[Stored entries]
○ ○ ○ ○
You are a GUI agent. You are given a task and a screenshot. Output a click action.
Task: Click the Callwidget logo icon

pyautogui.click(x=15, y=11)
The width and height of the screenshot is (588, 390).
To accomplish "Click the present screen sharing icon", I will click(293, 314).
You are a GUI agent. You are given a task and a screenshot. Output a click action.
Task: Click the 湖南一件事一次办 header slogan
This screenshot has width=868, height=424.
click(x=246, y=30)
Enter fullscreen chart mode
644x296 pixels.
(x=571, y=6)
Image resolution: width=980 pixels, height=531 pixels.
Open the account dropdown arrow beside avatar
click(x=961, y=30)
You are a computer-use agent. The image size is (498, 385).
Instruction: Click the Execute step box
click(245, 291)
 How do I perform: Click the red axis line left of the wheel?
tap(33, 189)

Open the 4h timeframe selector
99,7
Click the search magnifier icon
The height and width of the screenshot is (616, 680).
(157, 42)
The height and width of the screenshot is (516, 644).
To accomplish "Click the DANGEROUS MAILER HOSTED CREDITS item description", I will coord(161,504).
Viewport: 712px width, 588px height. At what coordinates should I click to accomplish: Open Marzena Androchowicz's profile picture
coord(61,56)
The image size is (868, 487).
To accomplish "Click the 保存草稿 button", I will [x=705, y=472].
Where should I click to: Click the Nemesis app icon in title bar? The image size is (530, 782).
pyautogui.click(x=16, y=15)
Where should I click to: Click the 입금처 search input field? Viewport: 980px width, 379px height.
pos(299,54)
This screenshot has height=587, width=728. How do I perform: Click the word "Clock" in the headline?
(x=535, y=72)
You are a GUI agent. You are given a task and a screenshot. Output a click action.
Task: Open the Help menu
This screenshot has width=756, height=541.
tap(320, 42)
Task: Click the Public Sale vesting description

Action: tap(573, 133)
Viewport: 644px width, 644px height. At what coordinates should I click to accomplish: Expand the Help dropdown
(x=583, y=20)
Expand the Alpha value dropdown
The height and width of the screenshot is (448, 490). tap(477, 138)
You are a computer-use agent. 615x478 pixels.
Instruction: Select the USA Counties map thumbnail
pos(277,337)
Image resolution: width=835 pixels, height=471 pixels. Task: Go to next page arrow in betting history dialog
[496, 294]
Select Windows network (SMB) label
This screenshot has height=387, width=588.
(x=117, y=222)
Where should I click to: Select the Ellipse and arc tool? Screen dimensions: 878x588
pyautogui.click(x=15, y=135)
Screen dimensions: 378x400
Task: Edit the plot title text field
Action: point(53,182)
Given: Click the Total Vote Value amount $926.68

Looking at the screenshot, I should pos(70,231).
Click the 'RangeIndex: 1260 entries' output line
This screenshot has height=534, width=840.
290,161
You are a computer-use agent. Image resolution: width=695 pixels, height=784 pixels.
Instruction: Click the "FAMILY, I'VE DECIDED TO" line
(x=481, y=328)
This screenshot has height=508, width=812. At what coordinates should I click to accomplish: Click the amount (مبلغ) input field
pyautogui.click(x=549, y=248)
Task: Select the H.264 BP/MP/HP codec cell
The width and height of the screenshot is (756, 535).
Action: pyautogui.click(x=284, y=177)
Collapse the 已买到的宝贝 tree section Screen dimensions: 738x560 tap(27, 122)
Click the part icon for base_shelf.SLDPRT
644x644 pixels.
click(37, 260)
○ ○ ○ ○
> [What you will do] Word for word, output the records that appear above.

> [Exercise solution]
You are a GUI agent. You are given a task and a screenshot. Output a click action.
Task: Click the Callwidget logo icon

pyautogui.click(x=15, y=11)
The width and height of the screenshot is (588, 390).
To accomplish "Click the present screen sharing icon", I will click(293, 314).
You are a GUI agent. You are given a task and a screenshot. Output a click action.
Task: Click the 湖南一件事一次办 header slogan
This screenshot has width=868, height=424.
click(x=246, y=30)
Enter fullscreen chart mode
644x296 pixels.
(x=571, y=6)
Image resolution: width=980 pixels, height=531 pixels.
Open the account dropdown arrow beside avatar
click(x=961, y=30)
You are a computer-use agent. The image size is (498, 385).
Instruction: Click the Execute step box
click(245, 291)
 How do I perform: Click the red axis line left of the wheel?
tap(33, 189)

Open the 4h timeframe selector
99,7
Click the search magnifier icon
The height and width of the screenshot is (616, 680).
(157, 42)
The height and width of the screenshot is (516, 644).
To accomplish "Click the DANGEROUS MAILER HOSTED CREDITS item description", I will coord(161,504).
Viewport: 712px width, 588px height. At what coordinates should I click to accomplish: Open Marzena Androchowicz's profile picture
coord(61,56)
The image size is (868, 487).
To accomplish "Click the 保存草稿 button", I will [x=705, y=472].
Where should I click to: Click the Nemesis app icon in title bar? The image size is (530, 782).
pyautogui.click(x=16, y=15)
Where should I click to: Click the 입금처 search input field? Viewport: 980px width, 379px height.
pos(299,54)
This screenshot has height=587, width=728. How do I perform: Click the word "Clock" in the headline?
(x=535, y=72)
You are a GUI agent. You are given a task and a screenshot. Output a click action.
Task: Open the Help menu
This screenshot has width=756, height=541.
tap(320, 42)
Task: Click the Public Sale vesting description

Action: tap(573, 133)
Viewport: 644px width, 644px height. At what coordinates should I click to accomplish: Expand the Help dropdown
(x=583, y=20)
Expand the Alpha value dropdown
The height and width of the screenshot is (448, 490). tap(477, 138)
You are a computer-use agent. 615x478 pixels.
Instruction: Select the USA Counties map thumbnail
pos(277,337)
Image resolution: width=835 pixels, height=471 pixels. Task: Go to next page arrow in betting history dialog
[496, 294]
Select Windows network (SMB) label
This screenshot has height=387, width=588.
(x=117, y=222)
Where should I click to: Select the Ellipse and arc tool? Screen dimensions: 878x588
pyautogui.click(x=15, y=135)
Screen dimensions: 378x400
Task: Edit the plot title text field
Action: point(53,182)
Given: Click the Total Vote Value amount $926.68

Looking at the screenshot, I should pos(70,231).
Click the 'RangeIndex: 1260 entries' output line
This screenshot has height=534, width=840.
290,161
You are a computer-use agent. Image resolution: width=695 pixels, height=784 pixels.
Instruction: Click the "FAMILY, I'VE DECIDED TO" line
(x=481, y=328)
This screenshot has height=508, width=812. At what coordinates should I click to accomplish: Click the amount (مبلغ) input field
pyautogui.click(x=549, y=248)
Task: Select the H.264 BP/MP/HP codec cell
The width and height of the screenshot is (756, 535).
Action: pyautogui.click(x=284, y=177)
Collapse the 已买到的宝贝 tree section Screen dimensions: 738x560 tap(27, 122)
Click the part icon for base_shelf.SLDPRT
644x644 pixels.
click(37, 260)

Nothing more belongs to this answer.